Answer: saber tooth tigers of the genus are known from Homotherium Untermaßfeld at Meiningen and Voigtstedt in the Harz region (Thuringia), Neuleiningen at green city (Rheinland-Pfalz), brick and stone home in Heidelberg an der Murr (Baden-Württemberg), Randers field near Würzburg (Bavaria). These findings are attributed to two different types of large Homotherium. The older and larger species lived until about 300,000 years ago and is called Homotherium crenatidens, the smaller and younger species existed then, and is called Homotherium latidens. The latter is known from Steinheim an der Murr.

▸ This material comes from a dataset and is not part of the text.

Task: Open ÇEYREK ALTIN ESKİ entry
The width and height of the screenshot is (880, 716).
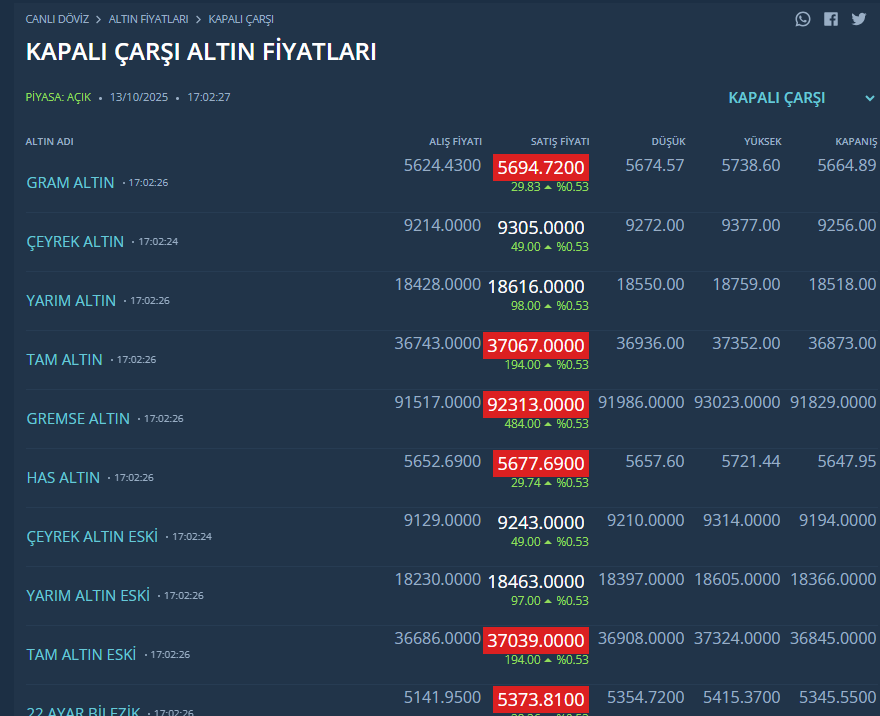Action: pyautogui.click(x=92, y=537)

* Question: What were the big cats there during the ice age about 600,000 years ago in Germany?

Answer: Judging by the finds from the Mosbach-Sanden lived in Wiesbaden, then in addition to the saber-toothed tiger Homotherium crenatidens also Mosbacher huge lion (Panthera leo spelaea), European jaguars (Panthera onca gombaszoegensis) and cheetah (Acinonyx pardinensis). Mosbacher was the lion with a total length of up to 3.60 meters, the largest lion in Germany and Europe. He was surpassed only by the American Cave Lion (Panthera leo atrox) between about 100,000 and 11,700 years by about 10 centimeters in length. By a finding from Mauer near Heidelberg, we know that about 600,000 years ago in Germany, leopard (Panthera pardus sickenbergi) existed. At that time prevailed in Germany as climatic conditions in Africa today. In the Rhine swimming hippos and elephants lived on its banks, Rhinos, big cats and monkeys.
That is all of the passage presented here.